• WRITTEN PROBLEM: Count the lines of the records below that contain the string "pyautogui", and reply with only that number.

┄┄┄┄┄┄┄┄┄┄┄┄┄┄┄┄┄┄┄┄

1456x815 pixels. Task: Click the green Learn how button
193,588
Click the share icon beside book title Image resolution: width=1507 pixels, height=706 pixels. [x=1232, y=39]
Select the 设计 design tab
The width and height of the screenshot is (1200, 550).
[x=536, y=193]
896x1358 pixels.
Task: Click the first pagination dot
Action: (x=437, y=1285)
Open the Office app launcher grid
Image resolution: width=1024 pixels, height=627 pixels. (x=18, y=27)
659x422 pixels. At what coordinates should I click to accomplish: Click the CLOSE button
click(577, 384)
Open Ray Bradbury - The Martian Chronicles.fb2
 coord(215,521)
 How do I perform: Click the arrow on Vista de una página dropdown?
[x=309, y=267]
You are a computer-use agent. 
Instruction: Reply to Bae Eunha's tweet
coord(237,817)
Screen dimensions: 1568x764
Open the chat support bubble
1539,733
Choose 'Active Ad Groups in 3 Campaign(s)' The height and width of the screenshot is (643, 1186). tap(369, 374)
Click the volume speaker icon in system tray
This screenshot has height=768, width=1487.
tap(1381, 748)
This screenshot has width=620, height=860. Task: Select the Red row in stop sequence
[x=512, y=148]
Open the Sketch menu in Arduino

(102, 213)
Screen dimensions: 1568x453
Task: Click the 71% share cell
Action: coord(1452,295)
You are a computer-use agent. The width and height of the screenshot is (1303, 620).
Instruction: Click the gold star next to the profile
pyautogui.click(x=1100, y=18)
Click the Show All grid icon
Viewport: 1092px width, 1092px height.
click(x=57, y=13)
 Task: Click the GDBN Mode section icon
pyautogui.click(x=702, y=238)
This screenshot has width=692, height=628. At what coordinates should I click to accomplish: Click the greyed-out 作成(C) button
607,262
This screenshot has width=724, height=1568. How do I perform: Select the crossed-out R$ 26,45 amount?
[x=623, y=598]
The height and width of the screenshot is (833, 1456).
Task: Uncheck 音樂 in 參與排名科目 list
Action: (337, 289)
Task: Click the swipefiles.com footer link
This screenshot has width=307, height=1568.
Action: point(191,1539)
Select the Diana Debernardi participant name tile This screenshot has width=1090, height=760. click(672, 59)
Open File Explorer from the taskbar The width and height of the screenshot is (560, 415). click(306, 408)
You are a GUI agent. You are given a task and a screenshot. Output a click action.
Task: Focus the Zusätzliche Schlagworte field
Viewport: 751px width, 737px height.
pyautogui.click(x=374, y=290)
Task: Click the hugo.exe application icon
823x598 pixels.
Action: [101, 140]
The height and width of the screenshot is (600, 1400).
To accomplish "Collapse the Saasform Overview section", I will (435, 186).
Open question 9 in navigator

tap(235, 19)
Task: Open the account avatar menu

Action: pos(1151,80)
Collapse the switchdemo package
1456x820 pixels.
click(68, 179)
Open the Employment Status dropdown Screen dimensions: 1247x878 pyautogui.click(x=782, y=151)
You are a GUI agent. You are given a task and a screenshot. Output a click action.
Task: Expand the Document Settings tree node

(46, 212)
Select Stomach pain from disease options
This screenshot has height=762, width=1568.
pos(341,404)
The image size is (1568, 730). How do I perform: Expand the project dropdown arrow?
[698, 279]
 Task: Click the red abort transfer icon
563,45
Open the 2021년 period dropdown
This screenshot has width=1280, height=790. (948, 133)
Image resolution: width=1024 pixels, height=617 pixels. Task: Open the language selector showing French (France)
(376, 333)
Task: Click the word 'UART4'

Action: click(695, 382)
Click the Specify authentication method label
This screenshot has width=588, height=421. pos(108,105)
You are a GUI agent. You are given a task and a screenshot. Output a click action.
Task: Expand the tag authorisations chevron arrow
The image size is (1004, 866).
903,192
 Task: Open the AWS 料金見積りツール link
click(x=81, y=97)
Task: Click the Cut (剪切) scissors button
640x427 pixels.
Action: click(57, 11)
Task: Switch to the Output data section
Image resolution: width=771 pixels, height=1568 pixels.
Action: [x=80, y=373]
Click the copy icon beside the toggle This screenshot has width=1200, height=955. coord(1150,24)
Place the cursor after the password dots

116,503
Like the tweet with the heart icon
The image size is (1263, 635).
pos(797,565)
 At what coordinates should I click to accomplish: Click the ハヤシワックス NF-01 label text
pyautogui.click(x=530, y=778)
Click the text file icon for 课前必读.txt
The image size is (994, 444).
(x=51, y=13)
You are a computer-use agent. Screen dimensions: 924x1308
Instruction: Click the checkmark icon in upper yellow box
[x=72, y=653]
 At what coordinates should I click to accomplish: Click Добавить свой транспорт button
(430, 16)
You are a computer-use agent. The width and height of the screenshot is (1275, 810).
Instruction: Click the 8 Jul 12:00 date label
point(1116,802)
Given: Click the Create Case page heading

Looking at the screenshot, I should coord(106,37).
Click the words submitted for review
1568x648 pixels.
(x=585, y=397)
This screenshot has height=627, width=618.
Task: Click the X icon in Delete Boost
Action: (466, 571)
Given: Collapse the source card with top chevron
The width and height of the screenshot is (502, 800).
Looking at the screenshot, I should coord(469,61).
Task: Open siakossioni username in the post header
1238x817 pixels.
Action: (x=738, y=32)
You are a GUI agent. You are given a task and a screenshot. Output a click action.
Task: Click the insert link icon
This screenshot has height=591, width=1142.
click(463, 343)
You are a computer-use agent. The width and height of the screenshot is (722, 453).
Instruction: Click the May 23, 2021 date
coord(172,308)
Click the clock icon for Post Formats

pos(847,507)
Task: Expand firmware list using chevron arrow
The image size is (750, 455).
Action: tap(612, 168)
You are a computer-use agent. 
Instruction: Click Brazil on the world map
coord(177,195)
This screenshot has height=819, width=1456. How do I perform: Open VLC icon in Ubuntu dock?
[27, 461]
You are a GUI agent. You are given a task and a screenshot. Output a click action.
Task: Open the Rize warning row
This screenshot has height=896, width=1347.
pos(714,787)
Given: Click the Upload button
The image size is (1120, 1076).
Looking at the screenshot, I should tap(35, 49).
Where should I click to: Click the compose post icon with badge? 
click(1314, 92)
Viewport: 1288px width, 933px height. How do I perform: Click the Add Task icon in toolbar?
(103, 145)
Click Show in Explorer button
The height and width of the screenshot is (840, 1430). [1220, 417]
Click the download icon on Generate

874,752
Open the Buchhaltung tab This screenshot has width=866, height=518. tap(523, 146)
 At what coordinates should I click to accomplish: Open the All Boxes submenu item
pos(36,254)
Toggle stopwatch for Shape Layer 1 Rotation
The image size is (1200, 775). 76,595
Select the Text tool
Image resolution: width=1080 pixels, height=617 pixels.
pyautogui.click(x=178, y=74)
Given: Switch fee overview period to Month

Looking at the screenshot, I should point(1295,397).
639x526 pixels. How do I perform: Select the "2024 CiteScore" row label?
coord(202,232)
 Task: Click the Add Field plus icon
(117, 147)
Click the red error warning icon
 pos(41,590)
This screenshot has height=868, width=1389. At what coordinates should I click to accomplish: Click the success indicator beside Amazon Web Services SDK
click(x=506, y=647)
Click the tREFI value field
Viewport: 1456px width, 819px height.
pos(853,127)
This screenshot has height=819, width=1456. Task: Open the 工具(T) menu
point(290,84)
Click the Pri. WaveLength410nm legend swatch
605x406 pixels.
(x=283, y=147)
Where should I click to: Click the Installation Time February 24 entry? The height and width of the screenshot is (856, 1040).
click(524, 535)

┄┄┄┄┄┄┄┄┄┄┄┄┄┄┄┄┄┄┄┄

• EXPECTED OUTPUT: 6